__WORK TO COMPLETE__.
I need every line of the material below that includes the string "agent".

__DATA TO PROCESS__.
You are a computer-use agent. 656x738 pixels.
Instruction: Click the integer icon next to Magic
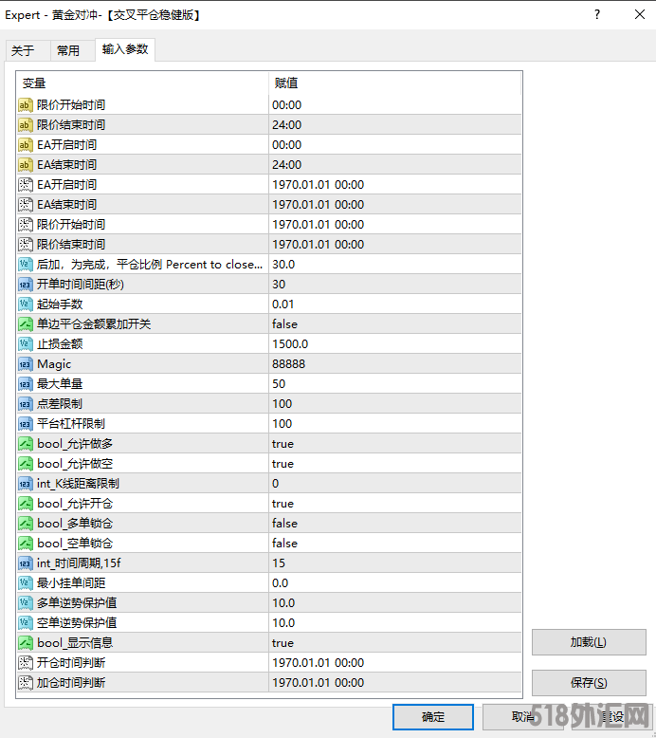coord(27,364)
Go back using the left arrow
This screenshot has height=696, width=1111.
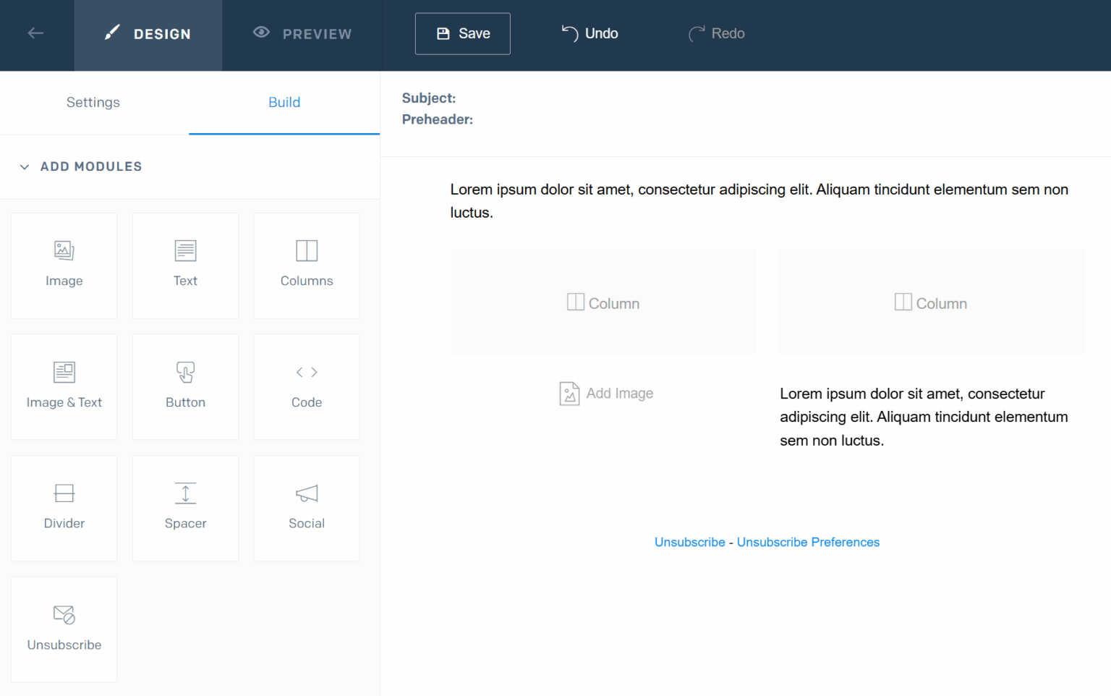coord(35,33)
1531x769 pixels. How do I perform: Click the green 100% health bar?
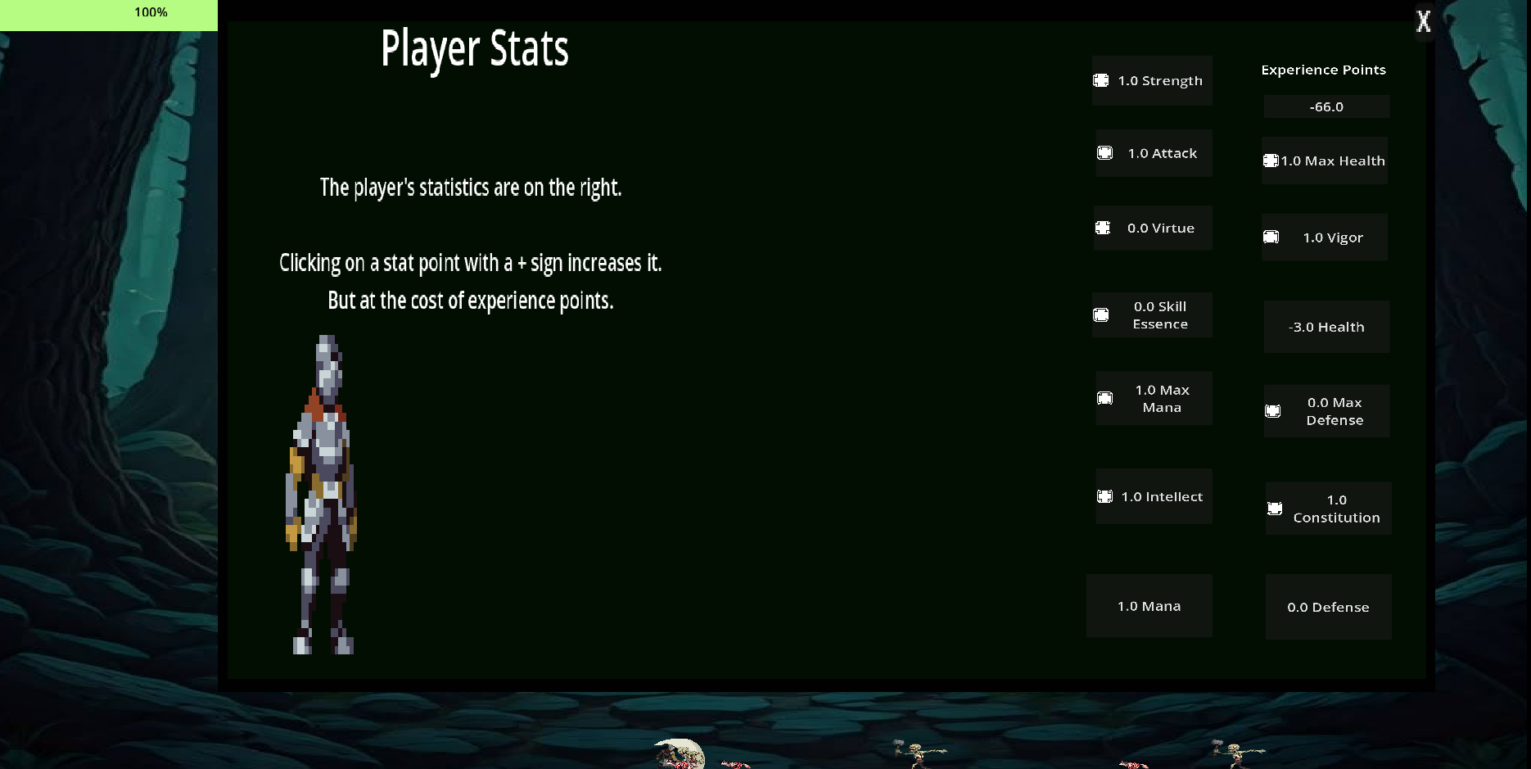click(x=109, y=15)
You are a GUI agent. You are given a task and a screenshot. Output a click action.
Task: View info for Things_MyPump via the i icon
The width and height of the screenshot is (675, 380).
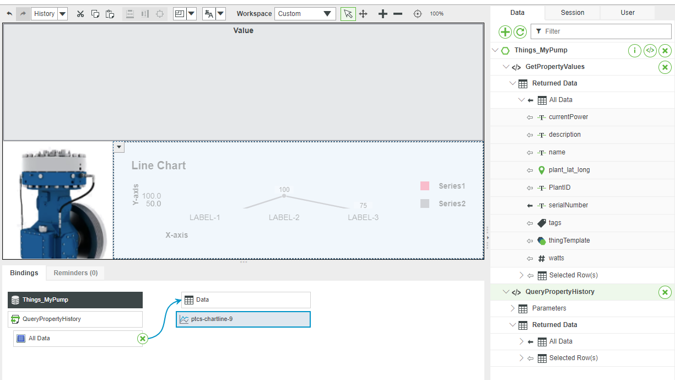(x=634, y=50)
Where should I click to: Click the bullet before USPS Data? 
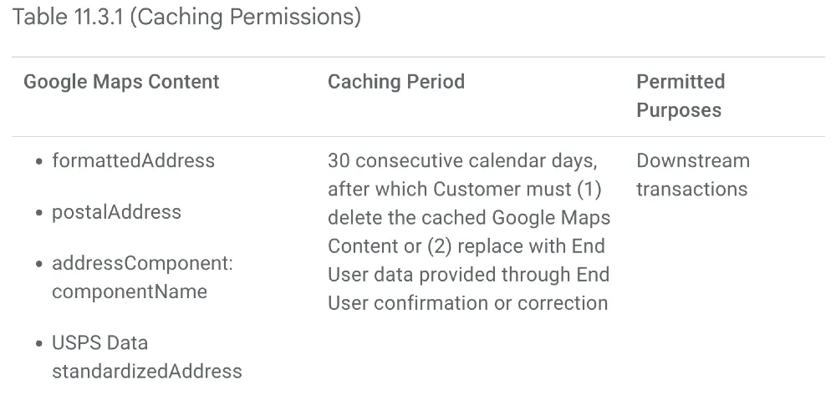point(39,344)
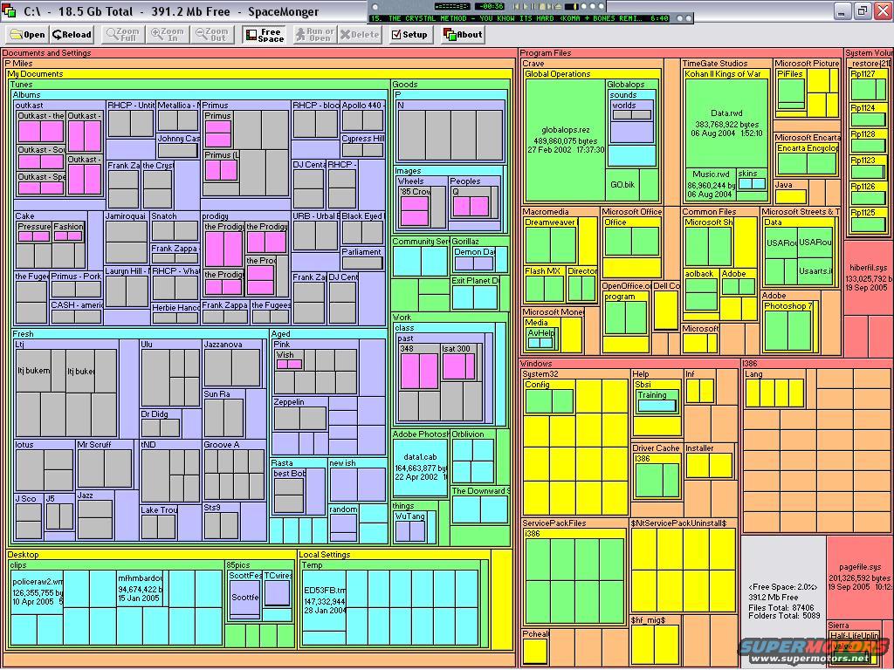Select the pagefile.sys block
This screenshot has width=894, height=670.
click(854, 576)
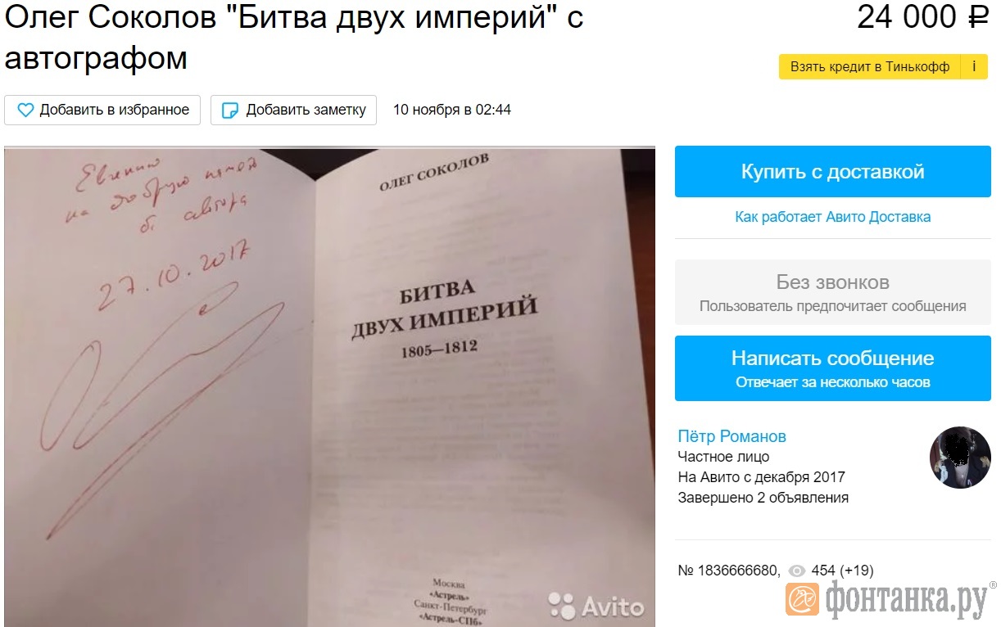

__FINISHED TASK__.
You are a computer-use agent. 656x738 pixels.
You are a GUI agent. You are given a task and a screenshot. Output a click action.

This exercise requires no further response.